Work instruction: Only the lines below from the one containing "868x591 pixels." through the one containing "You are a computer-use" belong in the answer, repeated exactly and without pictures.
**** Material for this exercise ****
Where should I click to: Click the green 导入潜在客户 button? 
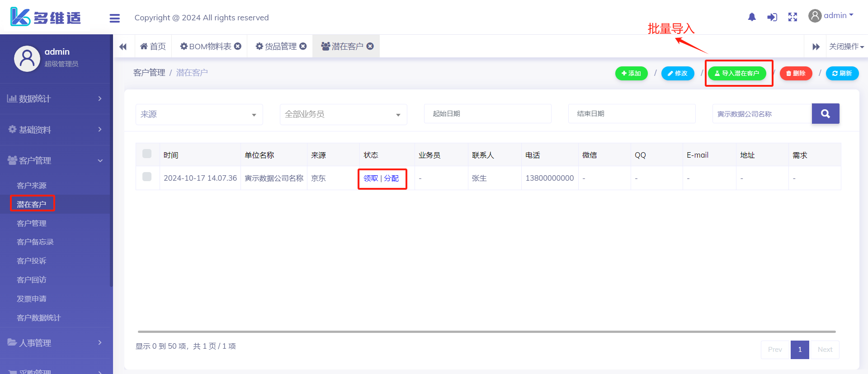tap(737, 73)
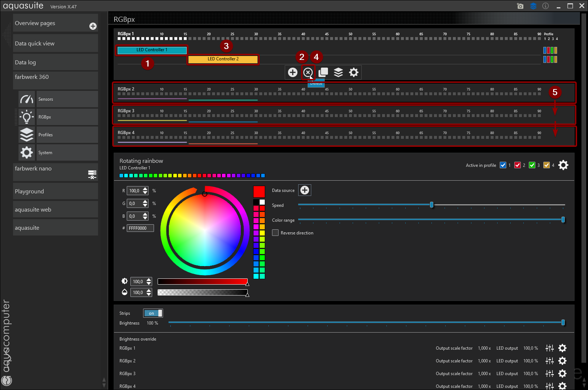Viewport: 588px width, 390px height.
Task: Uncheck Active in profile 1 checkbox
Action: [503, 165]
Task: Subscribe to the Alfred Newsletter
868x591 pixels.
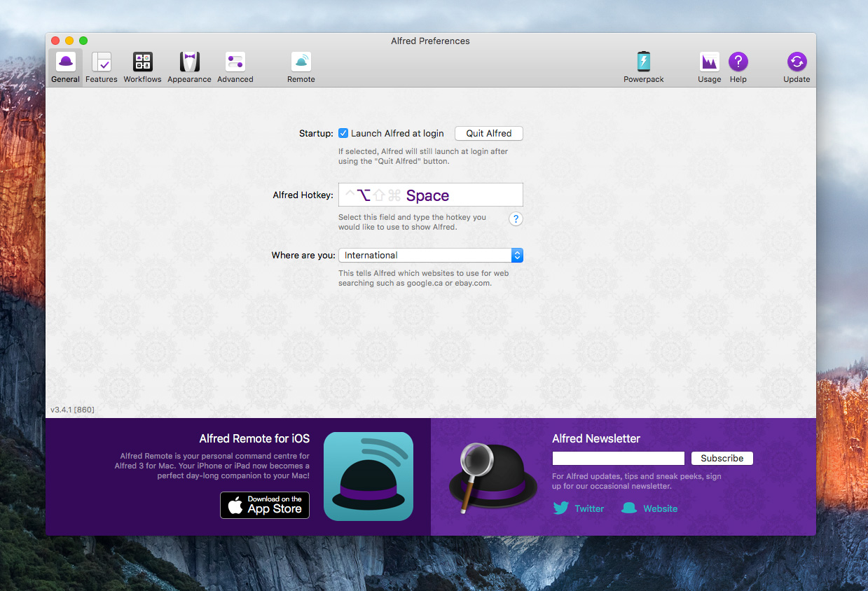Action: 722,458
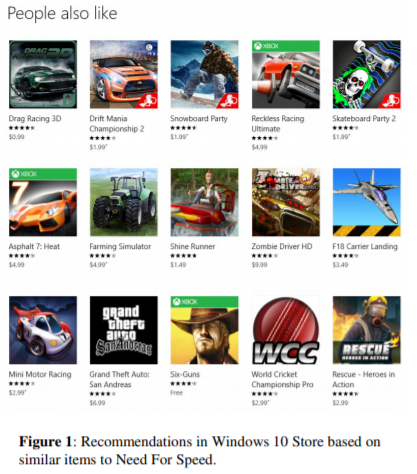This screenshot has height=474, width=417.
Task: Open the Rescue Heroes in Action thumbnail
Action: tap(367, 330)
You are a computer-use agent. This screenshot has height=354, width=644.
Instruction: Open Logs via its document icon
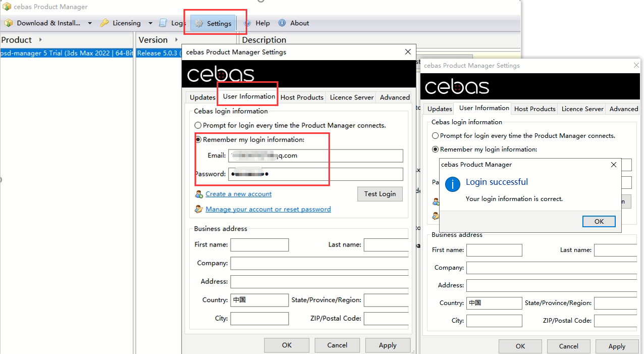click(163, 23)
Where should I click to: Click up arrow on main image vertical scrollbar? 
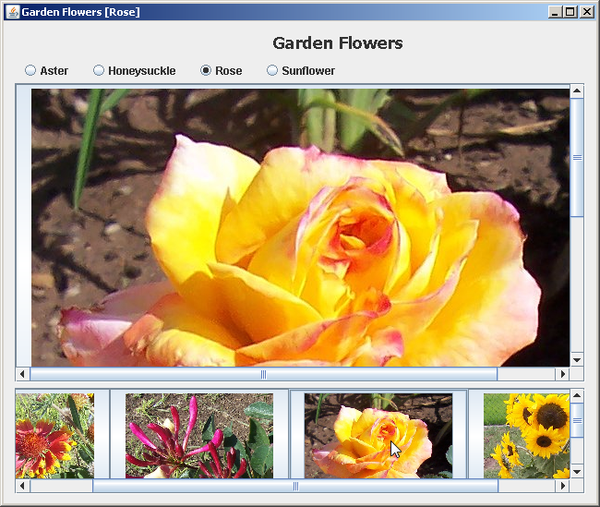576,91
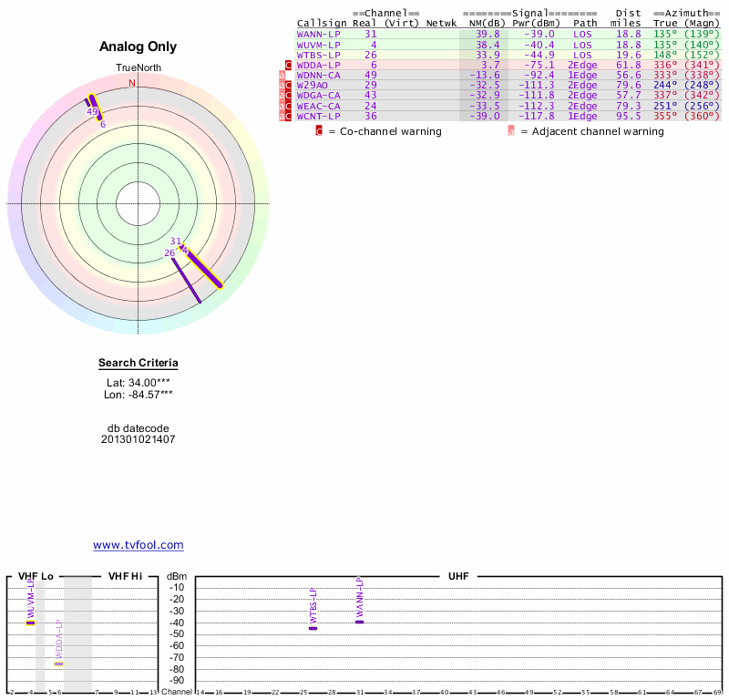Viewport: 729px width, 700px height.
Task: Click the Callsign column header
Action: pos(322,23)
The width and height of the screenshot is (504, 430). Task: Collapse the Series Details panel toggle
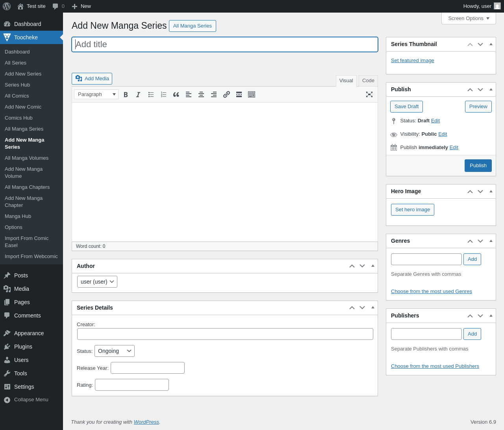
****
Result:
868x591 pixels.
Action: 722,458
This screenshot has height=474, width=417.
Task: Open the Rescue Heroes in Action thumbnail
Action: tap(367, 330)
You are a computer-use agent. This screenshot has height=354, width=644.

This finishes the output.